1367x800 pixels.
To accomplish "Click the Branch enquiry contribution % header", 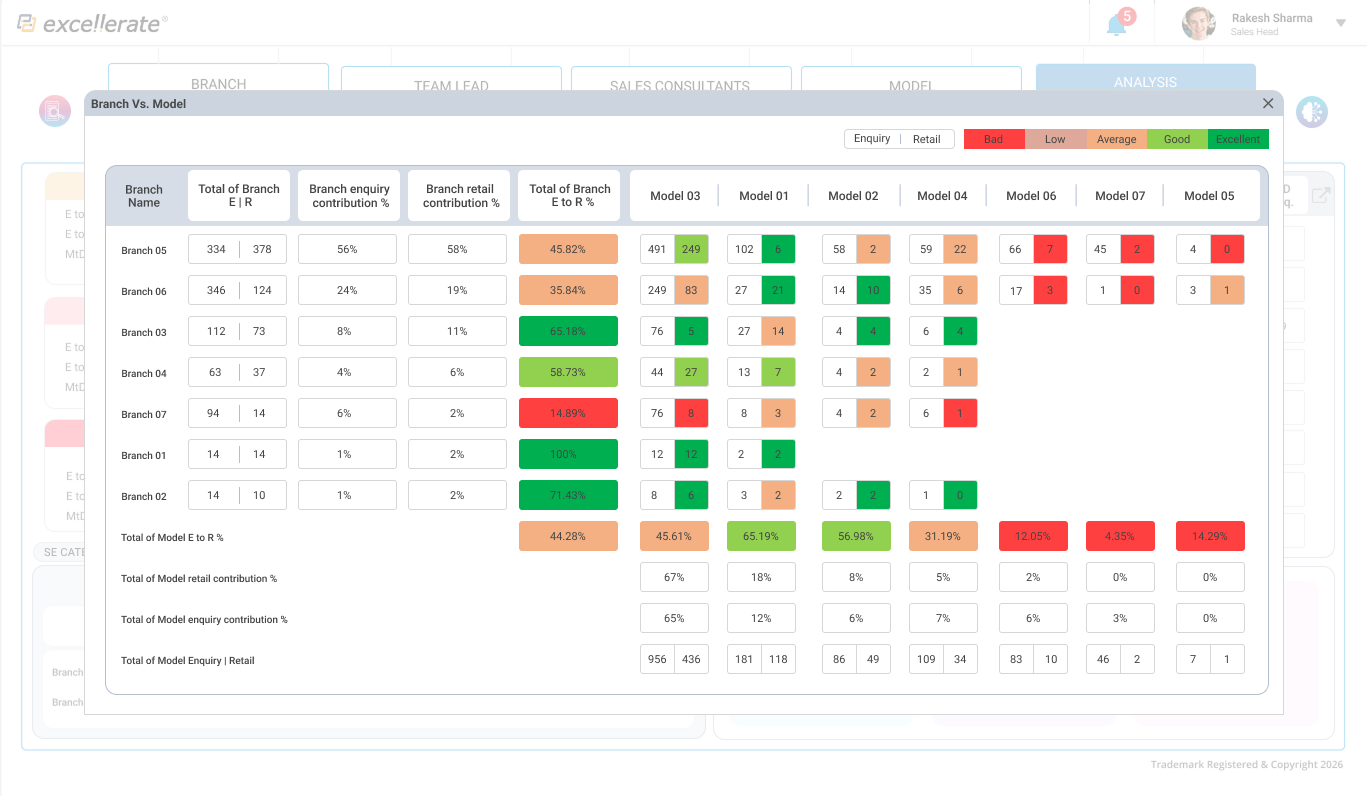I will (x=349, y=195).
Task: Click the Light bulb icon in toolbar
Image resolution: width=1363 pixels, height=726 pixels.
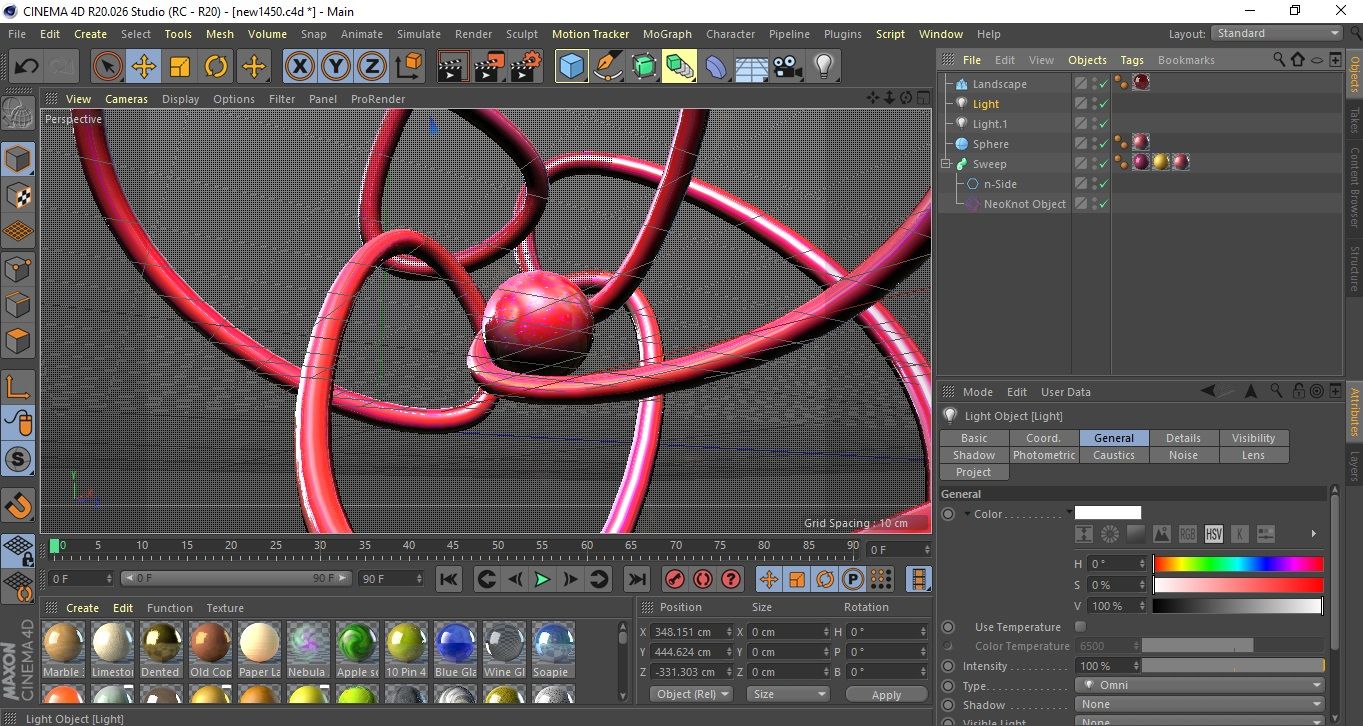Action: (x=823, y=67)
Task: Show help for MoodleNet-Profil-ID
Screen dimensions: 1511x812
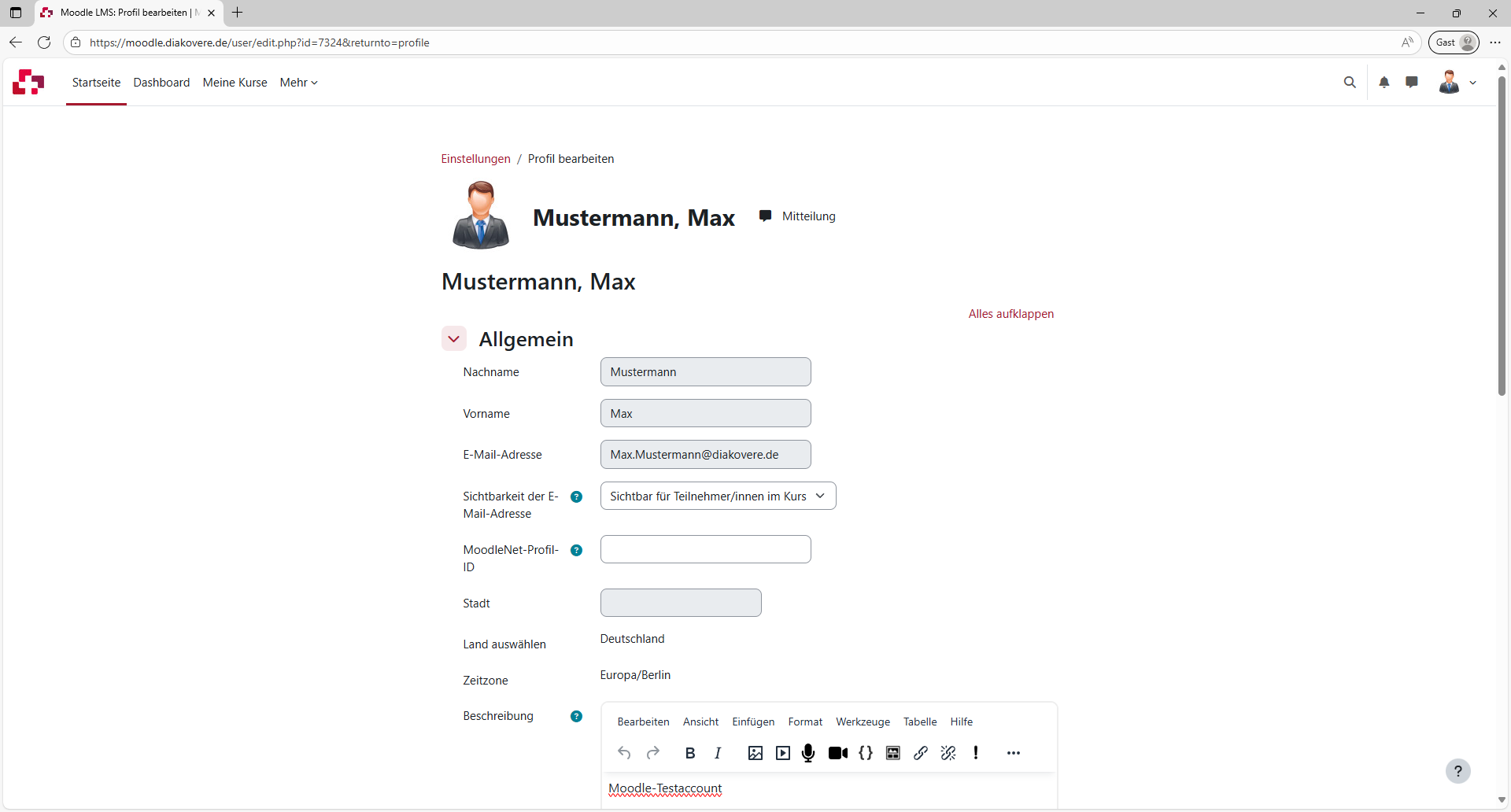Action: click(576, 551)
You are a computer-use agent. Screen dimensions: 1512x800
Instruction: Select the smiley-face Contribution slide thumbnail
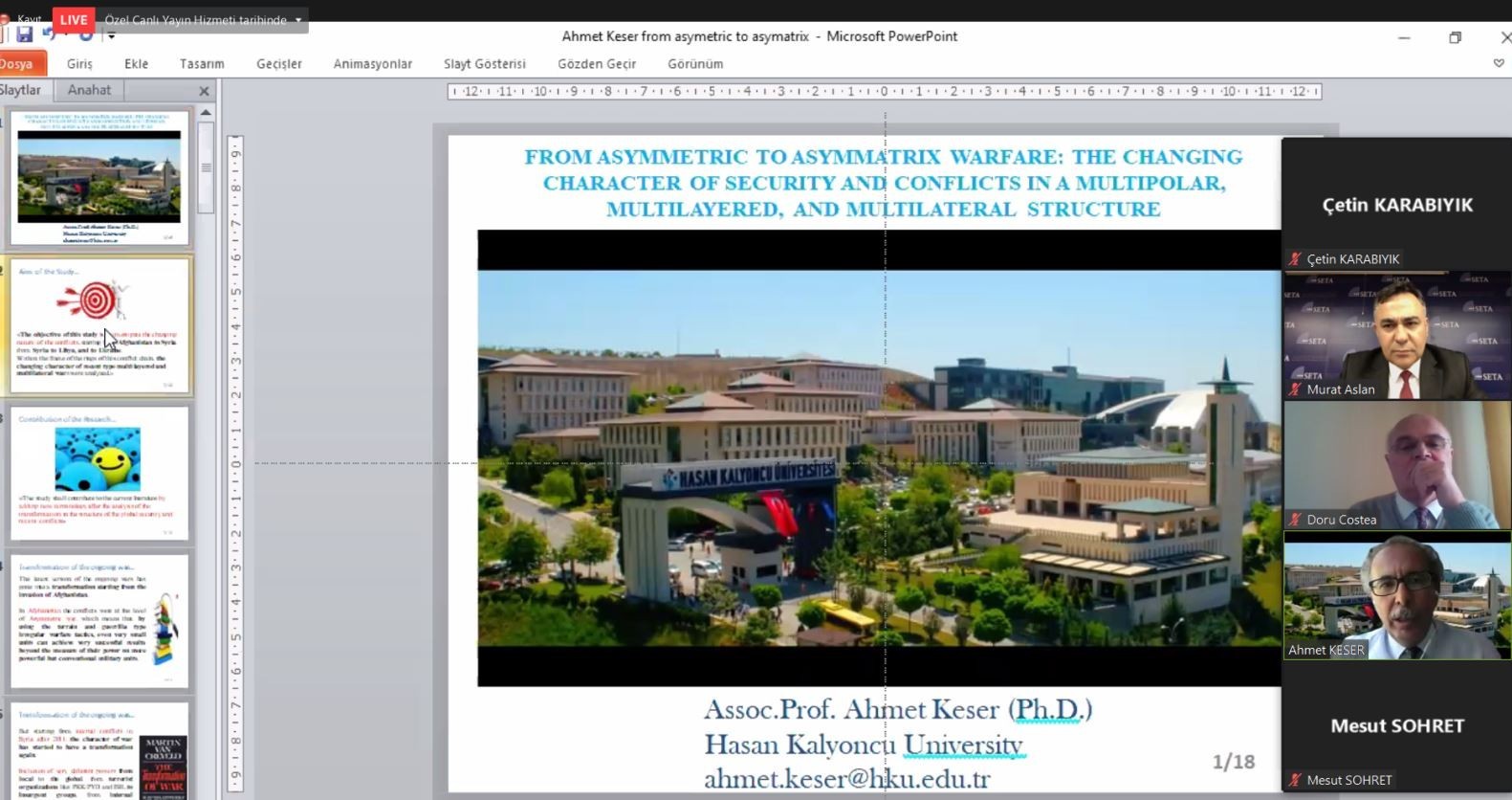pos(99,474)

◆ ◆ ◆

WHAT YOU WILL DO: Counting only lines that hold the string "Task", give the number of such lines in the records. Write nothing else.

SOLVED PROBLEM: 2